What I didn’t: Unfortunately, aside from the technical level, there’s something missing from the film. It just seems thrown onto the screen without any real cohesion or focus. Even after watching the entire thing, I can’t say what happened in the middle. It bored me quite a bit, and I just couldn’t bring myself to find interest in the otherwise historic events.
The movie shifts focus from a political film to a sports movie, and I suppose if you knew the ins and outs of rugby, you’d really get into the climax. However, for a big, dumb American like myself, I was confused. A movie about Quidditch would have made more sense.
I kept wishing that Christopher Johnson from District 9 and Walt Kowalski from Gran Torino would show up and kick start some action… Sadly that didn’t happen.
Who is gonna like this movie: Fans of Clint Eastwood, Morgan Freeman or Myaaat Daaaahmon.
THE LOVELY BONES
Studio: Sony Pictures
Rated: PG-13 for mature thematic material involving disturbing violent content and images, and some language.
Starring: Mark Wahlberg, Rachel Weisz, Susan Sarandon, Stanley Tucci and Saoirse Ronan
Directed by: Peter Jackson
What it’s about: Back in the 70s, fourteen-year-old Susie Salmon (Saoirse Ronan) is murdered by a man in her neighborhood. The event tears her family apart, with her mother retreating emotionally and her father obsessing about finding the killer. Meanwhile, in “the in-between,” Susie finds herself in limbo, trying to let go of her former life while trying to communicate with her family and help them solve her murder.
What I liked: There is a beauty to this film that works on several levels. Rather than being a crime thriller, it’s a movie about letting go, and it definitely makes its points about that. Not only does Susie have to let go of her time on Earth, but her family has to let go of her memory to a degree. As a parent, this kind of film can really hit close to home.

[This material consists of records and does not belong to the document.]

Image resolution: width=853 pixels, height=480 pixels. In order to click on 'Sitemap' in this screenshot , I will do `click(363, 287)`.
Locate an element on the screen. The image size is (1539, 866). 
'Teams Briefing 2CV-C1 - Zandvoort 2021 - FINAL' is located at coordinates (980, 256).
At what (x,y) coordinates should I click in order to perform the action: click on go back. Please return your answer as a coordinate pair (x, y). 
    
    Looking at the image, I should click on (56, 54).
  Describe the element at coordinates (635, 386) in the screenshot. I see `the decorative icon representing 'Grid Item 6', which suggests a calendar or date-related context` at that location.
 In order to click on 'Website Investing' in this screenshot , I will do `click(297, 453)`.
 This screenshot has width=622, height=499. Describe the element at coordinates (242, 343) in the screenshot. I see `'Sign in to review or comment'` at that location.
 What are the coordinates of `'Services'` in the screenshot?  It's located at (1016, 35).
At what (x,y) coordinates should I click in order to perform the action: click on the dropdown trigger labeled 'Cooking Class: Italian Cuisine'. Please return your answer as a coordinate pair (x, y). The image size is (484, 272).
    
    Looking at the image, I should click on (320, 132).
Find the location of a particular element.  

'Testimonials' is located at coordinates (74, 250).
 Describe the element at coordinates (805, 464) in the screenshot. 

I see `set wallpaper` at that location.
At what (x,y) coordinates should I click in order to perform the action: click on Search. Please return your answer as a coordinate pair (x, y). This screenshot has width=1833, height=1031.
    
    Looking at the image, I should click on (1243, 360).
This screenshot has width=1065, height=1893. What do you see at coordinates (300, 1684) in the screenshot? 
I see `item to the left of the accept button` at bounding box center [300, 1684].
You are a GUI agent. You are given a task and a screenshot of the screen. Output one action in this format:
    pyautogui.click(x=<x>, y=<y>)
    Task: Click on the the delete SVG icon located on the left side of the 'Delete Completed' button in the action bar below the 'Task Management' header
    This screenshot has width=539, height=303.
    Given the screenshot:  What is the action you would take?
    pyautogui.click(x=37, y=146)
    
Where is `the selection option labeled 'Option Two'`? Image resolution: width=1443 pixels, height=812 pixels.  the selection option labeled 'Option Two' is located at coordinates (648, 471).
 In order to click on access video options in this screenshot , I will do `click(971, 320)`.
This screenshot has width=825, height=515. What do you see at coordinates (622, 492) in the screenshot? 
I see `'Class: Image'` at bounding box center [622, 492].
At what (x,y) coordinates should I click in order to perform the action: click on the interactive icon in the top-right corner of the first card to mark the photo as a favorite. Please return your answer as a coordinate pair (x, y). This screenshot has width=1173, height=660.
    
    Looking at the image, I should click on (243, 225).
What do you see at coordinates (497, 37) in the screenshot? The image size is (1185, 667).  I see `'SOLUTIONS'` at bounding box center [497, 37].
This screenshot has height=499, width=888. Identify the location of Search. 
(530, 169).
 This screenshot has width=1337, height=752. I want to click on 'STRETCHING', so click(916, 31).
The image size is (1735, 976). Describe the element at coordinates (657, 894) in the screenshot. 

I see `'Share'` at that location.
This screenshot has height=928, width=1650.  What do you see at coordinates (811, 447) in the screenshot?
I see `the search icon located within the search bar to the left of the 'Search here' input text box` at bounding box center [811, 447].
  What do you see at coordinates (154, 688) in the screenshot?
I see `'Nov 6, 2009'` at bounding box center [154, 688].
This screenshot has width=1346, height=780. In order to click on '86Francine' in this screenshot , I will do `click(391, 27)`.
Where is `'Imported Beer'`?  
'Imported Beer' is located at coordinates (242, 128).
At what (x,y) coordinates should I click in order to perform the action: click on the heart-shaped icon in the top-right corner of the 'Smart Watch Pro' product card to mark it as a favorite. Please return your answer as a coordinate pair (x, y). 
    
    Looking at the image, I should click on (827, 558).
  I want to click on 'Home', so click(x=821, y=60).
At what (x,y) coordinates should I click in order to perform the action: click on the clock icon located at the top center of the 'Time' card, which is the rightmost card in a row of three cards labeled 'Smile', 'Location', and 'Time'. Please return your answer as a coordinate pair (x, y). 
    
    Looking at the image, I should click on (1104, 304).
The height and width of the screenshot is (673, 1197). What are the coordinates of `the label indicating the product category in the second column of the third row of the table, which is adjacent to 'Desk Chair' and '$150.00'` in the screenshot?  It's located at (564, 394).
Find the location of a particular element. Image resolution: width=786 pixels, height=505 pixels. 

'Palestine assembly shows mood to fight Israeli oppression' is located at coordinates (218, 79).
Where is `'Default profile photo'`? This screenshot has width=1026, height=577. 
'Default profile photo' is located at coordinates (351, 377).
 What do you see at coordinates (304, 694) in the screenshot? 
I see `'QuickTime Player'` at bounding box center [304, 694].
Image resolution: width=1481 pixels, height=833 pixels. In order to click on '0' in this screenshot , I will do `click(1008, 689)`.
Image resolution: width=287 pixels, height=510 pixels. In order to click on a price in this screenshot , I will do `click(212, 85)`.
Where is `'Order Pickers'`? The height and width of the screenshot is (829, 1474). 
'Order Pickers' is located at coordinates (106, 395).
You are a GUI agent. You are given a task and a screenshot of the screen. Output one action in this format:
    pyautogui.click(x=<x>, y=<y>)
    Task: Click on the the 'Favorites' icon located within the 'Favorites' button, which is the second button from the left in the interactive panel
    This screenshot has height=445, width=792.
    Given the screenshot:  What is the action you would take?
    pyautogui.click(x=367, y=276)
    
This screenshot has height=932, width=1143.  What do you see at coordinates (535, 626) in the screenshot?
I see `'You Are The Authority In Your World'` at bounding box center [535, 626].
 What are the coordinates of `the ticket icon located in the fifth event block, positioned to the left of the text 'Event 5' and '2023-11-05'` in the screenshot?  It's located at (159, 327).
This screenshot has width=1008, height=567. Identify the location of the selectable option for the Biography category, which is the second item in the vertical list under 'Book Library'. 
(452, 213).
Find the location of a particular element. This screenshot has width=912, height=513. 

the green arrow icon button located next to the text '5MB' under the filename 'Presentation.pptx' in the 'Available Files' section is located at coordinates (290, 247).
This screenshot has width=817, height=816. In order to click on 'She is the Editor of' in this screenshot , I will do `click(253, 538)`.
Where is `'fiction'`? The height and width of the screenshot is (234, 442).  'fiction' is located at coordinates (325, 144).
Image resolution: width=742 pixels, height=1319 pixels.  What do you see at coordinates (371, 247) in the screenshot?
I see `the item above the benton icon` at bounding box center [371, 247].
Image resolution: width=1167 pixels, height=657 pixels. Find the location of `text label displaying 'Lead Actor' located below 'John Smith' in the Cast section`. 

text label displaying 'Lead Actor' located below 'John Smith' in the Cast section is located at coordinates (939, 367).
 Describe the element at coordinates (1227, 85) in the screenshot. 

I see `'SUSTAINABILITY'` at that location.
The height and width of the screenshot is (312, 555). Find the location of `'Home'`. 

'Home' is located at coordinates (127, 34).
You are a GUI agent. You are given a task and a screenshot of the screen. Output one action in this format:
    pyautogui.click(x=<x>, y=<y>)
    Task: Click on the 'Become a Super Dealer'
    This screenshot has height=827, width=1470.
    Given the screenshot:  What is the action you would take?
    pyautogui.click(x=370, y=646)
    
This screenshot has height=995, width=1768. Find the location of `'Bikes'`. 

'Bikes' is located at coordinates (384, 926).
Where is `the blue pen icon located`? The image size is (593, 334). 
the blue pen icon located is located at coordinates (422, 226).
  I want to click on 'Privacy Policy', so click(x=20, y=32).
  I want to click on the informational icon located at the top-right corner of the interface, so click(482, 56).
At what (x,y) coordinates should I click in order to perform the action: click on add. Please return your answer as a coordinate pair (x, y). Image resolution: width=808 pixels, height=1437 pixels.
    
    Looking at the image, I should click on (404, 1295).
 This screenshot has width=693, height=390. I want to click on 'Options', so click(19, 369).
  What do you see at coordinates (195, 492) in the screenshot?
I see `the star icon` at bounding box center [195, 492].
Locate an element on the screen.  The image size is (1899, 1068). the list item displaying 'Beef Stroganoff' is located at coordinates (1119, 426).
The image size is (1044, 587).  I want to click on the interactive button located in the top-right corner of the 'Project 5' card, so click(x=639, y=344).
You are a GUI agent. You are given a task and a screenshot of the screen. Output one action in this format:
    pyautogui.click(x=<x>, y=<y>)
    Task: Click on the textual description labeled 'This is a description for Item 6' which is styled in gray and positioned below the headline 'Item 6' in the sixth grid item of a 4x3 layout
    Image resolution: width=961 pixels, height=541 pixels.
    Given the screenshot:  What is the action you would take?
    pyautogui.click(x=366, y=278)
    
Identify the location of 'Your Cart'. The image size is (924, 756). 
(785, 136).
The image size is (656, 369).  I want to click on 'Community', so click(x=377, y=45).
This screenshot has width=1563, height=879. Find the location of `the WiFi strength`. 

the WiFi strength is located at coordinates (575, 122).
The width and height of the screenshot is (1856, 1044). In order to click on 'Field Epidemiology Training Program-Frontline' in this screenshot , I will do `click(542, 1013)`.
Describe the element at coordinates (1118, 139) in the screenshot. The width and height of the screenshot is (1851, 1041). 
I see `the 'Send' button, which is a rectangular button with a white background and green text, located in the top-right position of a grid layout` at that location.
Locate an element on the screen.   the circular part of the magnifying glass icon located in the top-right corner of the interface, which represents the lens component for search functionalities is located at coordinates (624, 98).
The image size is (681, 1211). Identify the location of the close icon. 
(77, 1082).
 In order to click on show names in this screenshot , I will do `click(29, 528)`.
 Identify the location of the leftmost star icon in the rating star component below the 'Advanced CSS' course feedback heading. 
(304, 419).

The Lovely Bones is very well acted, and the in-between scenes are quite inspired. In particular, Stanley Tucci brings a very disturbing performance as Susie’s killer, and the film manages to get inside his head. Also bringing a good performance is Susan Sarandon as Susie’s lush grandmother who comes to help the family out in their time of need.
What I didn’t: Okay, this isn’t as long and drawn out as King Kong or the Lord of the Rings movies, but Peter Jackson is still a glutton for his own art on the screen. The movie runs a bit too long with scenes breathing more than they need to, resulting in a running time north of two hours. And don’t get me started on his unnecessary cameo that makes M. Night Shyamalan look humble in his desire to put himself in his movies.
I realize that there were some serious challenges in bringing the movie to life, and Jackson does a good job conveying the abstract elements of the film. However, it just doesn’t always click. Having not read the book, I think I figured out what was going on, but I was left confused by how knowledge seemed to pass from Susie to her family.
Who is gonna like this movie: Fans of the book who won’t mind some changes.